As is the case in any real-world problem, the input pathology database and other databases of relevance is likely to contain a portion of erroneous values or missing values. Different pathology tests may be measured using different instruments or units, which may result in the need to re-scale or convert values. Moreover, not all patients have the same tests performed, and the tests are performed at different times and sometimes for different reasons.

Moreover, the pathology database consists of temporal valued attributes (i.e. each has an associated time value), yet current contrast pattern mining techniques have not been able to include such a temporal aspect. To overcome this problem, a data aggregation method is used to reduce the sparseness of the training data and also effectively provide temporal abstraction. In order to aggregate the data, a CRITICAL period is defined as the 24-hours prior to a MET-call, and a NON-CRITICAL period is defined as the period within 24-hrs and 7-days prior to a MET-call. Moreover, for each patient, the pathology data which falls within the two time frames, respectively, are grouped and aggregated (e.g. their average taken).

CRITICAL Window Size

As the window size was chosen somewhat arbitrarily, further investigations were carried out to determine whether a particular CRITICAL window size was optimal or preferable when segmenting and aggregating the data. This was explored by utilising a number of different window sizes such as:

    • CRITICAL period: 0-48 hours prior to a MET call; NON-CRITICAL period: 48-168 hours prior to a MET call.
    • CRITICAL period: 0-24 hours prior to a MET call; NON-CRITICAL period: 24-168 hours prior to a MET call.
    • CRITICAL period: 0-12 hours prior to a MET call; NON-CRITICAL period: 12-168 hours prior to a MET call.
    • CRITICAL period: 0-6 hours prior to a MET call; NON-CRITICAL period: 6-168 hours prior to a MET call.

Using a smaller CRITICAL time period may result in data becoming unavailable for some patients since some tests may not be performed (and/or become available) within a short time prior to a MET-call event.

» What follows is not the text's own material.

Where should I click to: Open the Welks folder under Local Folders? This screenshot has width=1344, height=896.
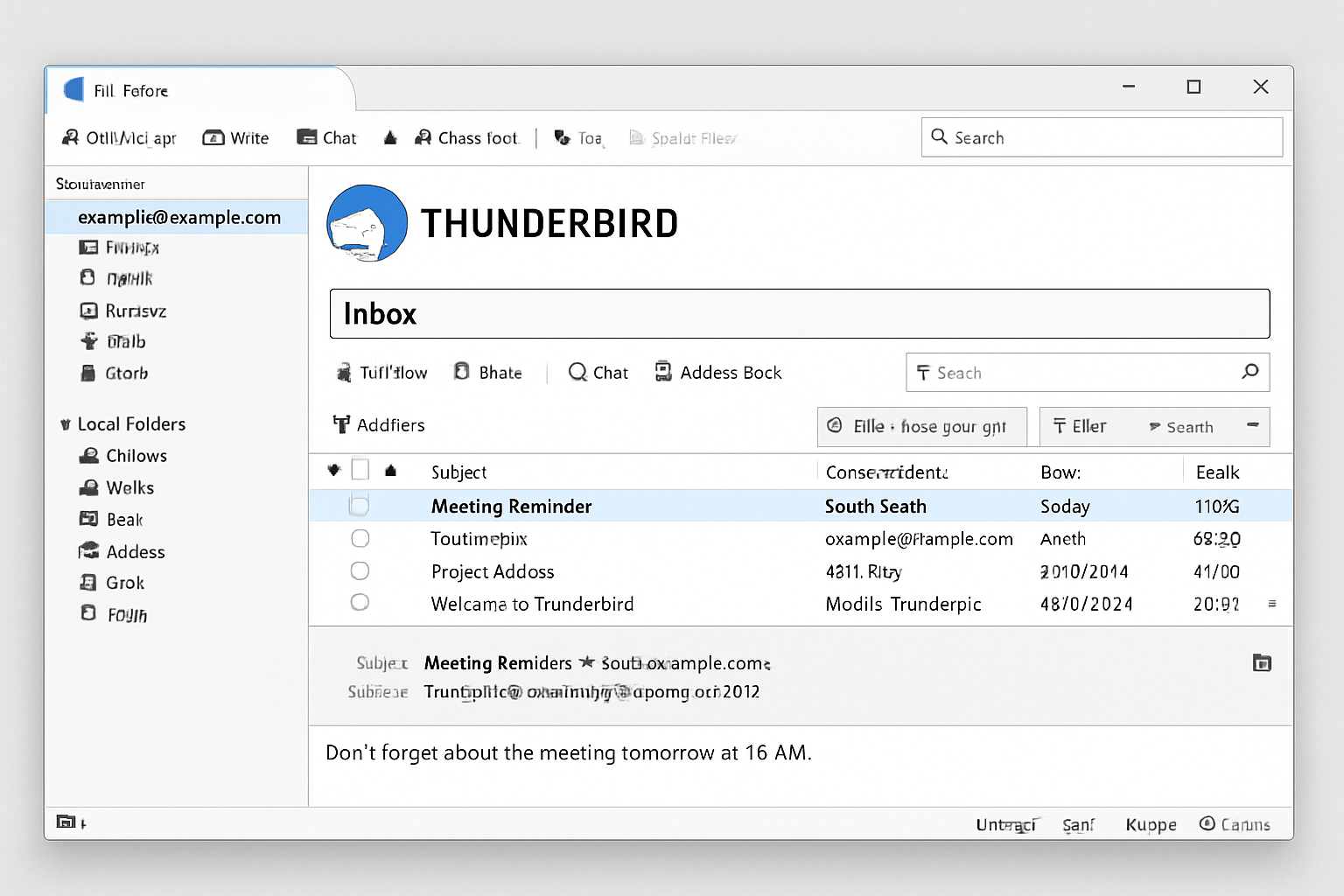coord(128,487)
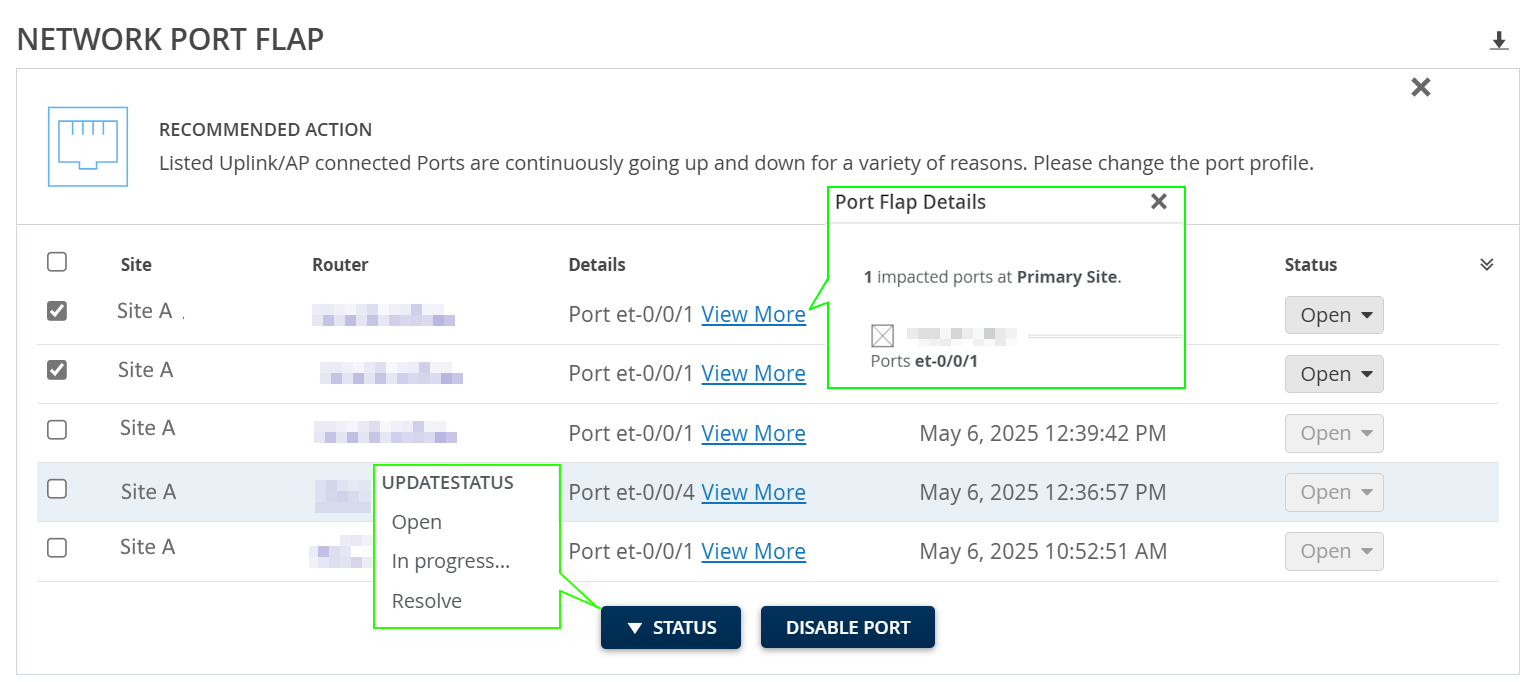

For each of the above window sizes, the records within each period are aggregated by calculating the average value. To evaluate the predictors' strength using a varied CRITICAL window sizes, each rule is evaluated using the following metrics:

    • Frequency=the fraction of MET-calls which are called for patients who have the condition, out of all MET-calls in the database.
    • Accuracy=the fraction of patients who have a MET-call shortly after they have the condition, out of all patients who have the conditions.
    • Positive Occurrence=the number of patients who have the condition and have a MET-call shortly after (=absolute frequency).
    • Positive Applicability=the number of patients who have the relevant test(s), which are included in the rule's condition, performed and a MET-call occurs;
    • Negative Occurrence=the number of patients who have the condition but do not have a MET-call;
    • Negative Applicability=the number of patients who have the relevant test(s), which are included in the rule's condition, performed but do not have a MET-call; and
    • Risk Ratio, RR=Frequency/Negative Frequency, where Negative Frequency is the fraction of patients who have the rule's condition but a MET-call does not occur.

A particular window size may result in a more or less sparse training dataset, which in turn has an impact on the predictor's accuracy. For instance, a predictor's accuracy may be increased because the value range in its condition has changed, or because there are fewer patients who have the tests performed within the selected CRITICAL time period.

Moreover, other than calculating an average, other techniques are also utilised to obtain the aggregated training records:

    • Median: This function seems to be more suitable, than calculating the average, for attributes whose values are not normally distributed. The median of the grouped CRITICAL records is calculated instead of the average; and
    • Sub-period splitting: The initial NON-CRITICAL period definition is allowed to have a different size than the CRITICAL period. This may result in a distorted data summarisation as the CRITICAL and NON-CRITICAL training records actually represent aggregated values of different time-window sizes.

Under this aggregation function, the NON-CRITICAL period is split into equal-intervals of sub-periods; each sub period is represented by one NON-CRITICAL summarised record.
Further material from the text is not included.